Task material START

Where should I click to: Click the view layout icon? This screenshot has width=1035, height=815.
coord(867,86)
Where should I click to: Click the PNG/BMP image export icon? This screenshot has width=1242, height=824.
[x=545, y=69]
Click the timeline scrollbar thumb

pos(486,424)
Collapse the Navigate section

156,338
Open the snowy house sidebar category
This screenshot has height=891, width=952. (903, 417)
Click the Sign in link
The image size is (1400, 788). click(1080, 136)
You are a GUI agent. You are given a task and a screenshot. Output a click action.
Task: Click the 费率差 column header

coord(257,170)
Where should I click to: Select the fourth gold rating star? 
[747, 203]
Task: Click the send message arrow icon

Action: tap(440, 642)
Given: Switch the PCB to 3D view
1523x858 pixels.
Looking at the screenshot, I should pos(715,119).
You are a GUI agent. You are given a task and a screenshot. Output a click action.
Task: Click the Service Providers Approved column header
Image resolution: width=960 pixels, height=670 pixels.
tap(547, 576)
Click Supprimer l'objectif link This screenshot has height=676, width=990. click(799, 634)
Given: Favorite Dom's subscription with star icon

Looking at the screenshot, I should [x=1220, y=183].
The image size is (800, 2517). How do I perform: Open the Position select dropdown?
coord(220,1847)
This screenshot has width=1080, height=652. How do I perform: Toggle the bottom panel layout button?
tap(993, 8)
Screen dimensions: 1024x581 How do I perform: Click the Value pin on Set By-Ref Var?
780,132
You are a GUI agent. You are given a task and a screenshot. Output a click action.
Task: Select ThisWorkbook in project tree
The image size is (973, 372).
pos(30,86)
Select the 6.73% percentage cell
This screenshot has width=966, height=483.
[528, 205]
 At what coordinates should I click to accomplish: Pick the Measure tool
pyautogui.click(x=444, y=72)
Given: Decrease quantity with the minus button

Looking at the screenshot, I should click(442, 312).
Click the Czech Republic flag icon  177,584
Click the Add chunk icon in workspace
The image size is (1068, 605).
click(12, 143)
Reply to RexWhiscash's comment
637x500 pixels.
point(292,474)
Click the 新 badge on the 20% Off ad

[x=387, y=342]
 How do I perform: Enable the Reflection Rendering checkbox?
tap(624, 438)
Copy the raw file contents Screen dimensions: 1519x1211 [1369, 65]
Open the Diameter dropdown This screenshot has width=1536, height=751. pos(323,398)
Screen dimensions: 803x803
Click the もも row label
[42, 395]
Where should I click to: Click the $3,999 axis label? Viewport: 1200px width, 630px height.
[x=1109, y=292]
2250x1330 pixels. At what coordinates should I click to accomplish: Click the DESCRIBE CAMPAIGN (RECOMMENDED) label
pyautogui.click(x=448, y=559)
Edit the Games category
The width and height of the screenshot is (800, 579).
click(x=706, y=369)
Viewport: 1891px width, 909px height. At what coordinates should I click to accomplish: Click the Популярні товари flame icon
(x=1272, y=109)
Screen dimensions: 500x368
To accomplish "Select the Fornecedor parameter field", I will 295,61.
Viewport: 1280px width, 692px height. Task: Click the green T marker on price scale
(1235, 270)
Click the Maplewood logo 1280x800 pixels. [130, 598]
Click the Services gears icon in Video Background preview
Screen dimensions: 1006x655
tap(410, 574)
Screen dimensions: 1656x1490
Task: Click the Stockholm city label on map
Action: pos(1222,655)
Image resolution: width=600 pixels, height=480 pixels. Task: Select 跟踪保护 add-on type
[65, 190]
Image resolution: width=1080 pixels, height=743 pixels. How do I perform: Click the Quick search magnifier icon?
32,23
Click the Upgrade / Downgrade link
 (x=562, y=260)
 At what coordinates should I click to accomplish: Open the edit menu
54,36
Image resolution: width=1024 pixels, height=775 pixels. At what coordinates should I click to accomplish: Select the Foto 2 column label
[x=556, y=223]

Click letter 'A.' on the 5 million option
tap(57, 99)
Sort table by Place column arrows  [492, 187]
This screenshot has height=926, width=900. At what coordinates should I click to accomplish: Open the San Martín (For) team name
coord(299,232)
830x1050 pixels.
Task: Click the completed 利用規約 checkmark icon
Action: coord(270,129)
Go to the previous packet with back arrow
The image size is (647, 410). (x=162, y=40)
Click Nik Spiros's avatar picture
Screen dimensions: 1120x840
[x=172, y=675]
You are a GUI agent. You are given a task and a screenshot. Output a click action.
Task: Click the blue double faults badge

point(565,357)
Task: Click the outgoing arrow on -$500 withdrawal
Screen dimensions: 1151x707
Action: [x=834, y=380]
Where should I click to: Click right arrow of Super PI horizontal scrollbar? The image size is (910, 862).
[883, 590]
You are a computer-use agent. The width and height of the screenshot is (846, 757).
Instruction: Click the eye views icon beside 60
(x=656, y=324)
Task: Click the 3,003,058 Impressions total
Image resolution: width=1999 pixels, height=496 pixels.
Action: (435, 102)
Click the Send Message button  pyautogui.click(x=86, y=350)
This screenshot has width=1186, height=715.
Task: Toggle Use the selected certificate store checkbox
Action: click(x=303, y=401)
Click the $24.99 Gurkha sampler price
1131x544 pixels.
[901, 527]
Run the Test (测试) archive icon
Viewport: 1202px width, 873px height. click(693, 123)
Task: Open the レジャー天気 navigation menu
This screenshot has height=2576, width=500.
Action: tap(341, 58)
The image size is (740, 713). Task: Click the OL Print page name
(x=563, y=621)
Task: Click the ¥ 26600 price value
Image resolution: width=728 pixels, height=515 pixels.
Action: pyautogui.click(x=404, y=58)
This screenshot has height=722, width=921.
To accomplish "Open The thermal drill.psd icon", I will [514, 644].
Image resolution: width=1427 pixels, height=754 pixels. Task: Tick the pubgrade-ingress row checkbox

Task material END

## [Required work]
Nothing in the entries above should differ when you return them in full.

## [Response to the task]
Where should I click to: Click the view layout icon? This screenshot has width=1035, height=815.
coord(867,86)
Where should I click to: Click the PNG/BMP image export icon? This screenshot has width=1242, height=824.
[x=545, y=69]
Click the timeline scrollbar thumb

pos(486,424)
Collapse the Navigate section

156,338
Open the snowy house sidebar category
This screenshot has height=891, width=952. (903, 417)
Click the Sign in link
The image size is (1400, 788). click(1080, 136)
You are a GUI agent. You are given a task and a screenshot. Output a click action.
Task: Click the 费率差 column header

coord(257,170)
Where should I click to: Select the fourth gold rating star? 
[747, 203]
Task: Click the send message arrow icon

Action: tap(440, 642)
Given: Switch the PCB to 3D view
1523x858 pixels.
Looking at the screenshot, I should pos(715,119).
You are a GUI agent. You are given a task and a screenshot. Output a click action.
Task: Click the Service Providers Approved column header
Image resolution: width=960 pixels, height=670 pixels.
tap(547, 576)
Click Supprimer l'objectif link This screenshot has height=676, width=990. click(799, 634)
Given: Favorite Dom's subscription with star icon

Looking at the screenshot, I should [x=1220, y=183].
The image size is (800, 2517). How do I perform: Open the Position select dropdown?
coord(220,1847)
This screenshot has width=1080, height=652. How do I perform: Toggle the bottom panel layout button?
tap(993, 8)
Screen dimensions: 1024x581 How do I perform: Click the Value pin on Set By-Ref Var?
780,132
You are a GUI agent. You are given a task and a screenshot. Output a click action.
Task: Select ThisWorkbook in project tree
The image size is (973, 372).
pos(30,86)
Select the 6.73% percentage cell
This screenshot has width=966, height=483.
[528, 205]
 At what coordinates should I click to accomplish: Pick the Measure tool
pyautogui.click(x=444, y=72)
Given: Decrease quantity with the minus button

Looking at the screenshot, I should click(442, 312).
Click the Czech Republic flag icon  177,584
Click the Add chunk icon in workspace
The image size is (1068, 605).
click(12, 143)
Reply to RexWhiscash's comment
637x500 pixels.
point(292,474)
Click the 新 badge on the 20% Off ad

[x=387, y=342]
 How do I perform: Enable the Reflection Rendering checkbox?
tap(624, 438)
Copy the raw file contents Screen dimensions: 1519x1211 [1369, 65]
Open the Diameter dropdown This screenshot has width=1536, height=751. pos(323,398)
Screen dimensions: 803x803
Click the もも row label
[42, 395]
Where should I click to: Click the $3,999 axis label? Viewport: 1200px width, 630px height.
[x=1109, y=292]
2250x1330 pixels. At what coordinates should I click to accomplish: Click the DESCRIBE CAMPAIGN (RECOMMENDED) label
pyautogui.click(x=448, y=559)
Edit the Games category
The width and height of the screenshot is (800, 579).
click(x=706, y=369)
Viewport: 1891px width, 909px height. At what coordinates should I click to accomplish: Click the Популярні товари flame icon
(x=1272, y=109)
Screen dimensions: 500x368
To accomplish "Select the Fornecedor parameter field", I will 295,61.
Viewport: 1280px width, 692px height. Task: Click the green T marker on price scale
(1235, 270)
Click the Maplewood logo 1280x800 pixels. [130, 598]
Click the Services gears icon in Video Background preview
Screen dimensions: 1006x655
tap(410, 574)
Screen dimensions: 1656x1490
Task: Click the Stockholm city label on map
Action: pos(1222,655)
Image resolution: width=600 pixels, height=480 pixels. Task: Select 跟踪保护 add-on type
[65, 190]
Image resolution: width=1080 pixels, height=743 pixels. How do I perform: Click the Quick search magnifier icon?
32,23
Click the Upgrade / Downgrade link
 (x=562, y=260)
 At what coordinates should I click to accomplish: Open the edit menu
54,36
Image resolution: width=1024 pixels, height=775 pixels. At what coordinates should I click to accomplish: Select the Foto 2 column label
[x=556, y=223]

Click letter 'A.' on the 5 million option
tap(57, 99)
Sort table by Place column arrows  [492, 187]
This screenshot has height=926, width=900. At what coordinates should I click to accomplish: Open the San Martín (For) team name
coord(299,232)
830x1050 pixels.
Task: Click the completed 利用規約 checkmark icon
Action: coord(270,129)
Go to the previous packet with back arrow
The image size is (647, 410). (x=162, y=40)
Click Nik Spiros's avatar picture
Screen dimensions: 1120x840
[x=172, y=675]
You are a GUI agent. You are given a task and a screenshot. Output a click action.
Task: Click the blue double faults badge

point(565,357)
Task: Click the outgoing arrow on -$500 withdrawal
Screen dimensions: 1151x707
Action: [x=834, y=380]
Where should I click to: Click right arrow of Super PI horizontal scrollbar? The image size is (910, 862).
[883, 590]
You are a computer-use agent. The width and height of the screenshot is (846, 757).
Instruction: Click the eye views icon beside 60
(x=656, y=324)
Task: Click the 3,003,058 Impressions total
Image resolution: width=1999 pixels, height=496 pixels.
Action: (435, 102)
Click the Send Message button  pyautogui.click(x=86, y=350)
This screenshot has width=1186, height=715.
Task: Toggle Use the selected certificate store checkbox
Action: click(x=303, y=401)
Click the $24.99 Gurkha sampler price
1131x544 pixels.
[901, 527]
Run the Test (测试) archive icon
Viewport: 1202px width, 873px height. click(693, 123)
Task: Open the レジャー天気 navigation menu
This screenshot has height=2576, width=500.
Action: tap(341, 58)
The image size is (740, 713). Task: Click the OL Print page name
(x=563, y=621)
Task: Click the ¥ 26600 price value
Image resolution: width=728 pixels, height=515 pixels.
Action: pyautogui.click(x=404, y=58)
This screenshot has height=722, width=921.
To accomplish "Open The thermal drill.psd icon", I will [514, 644].
Image resolution: width=1427 pixels, height=754 pixels. Task: Tick the pubgrade-ingress row checkbox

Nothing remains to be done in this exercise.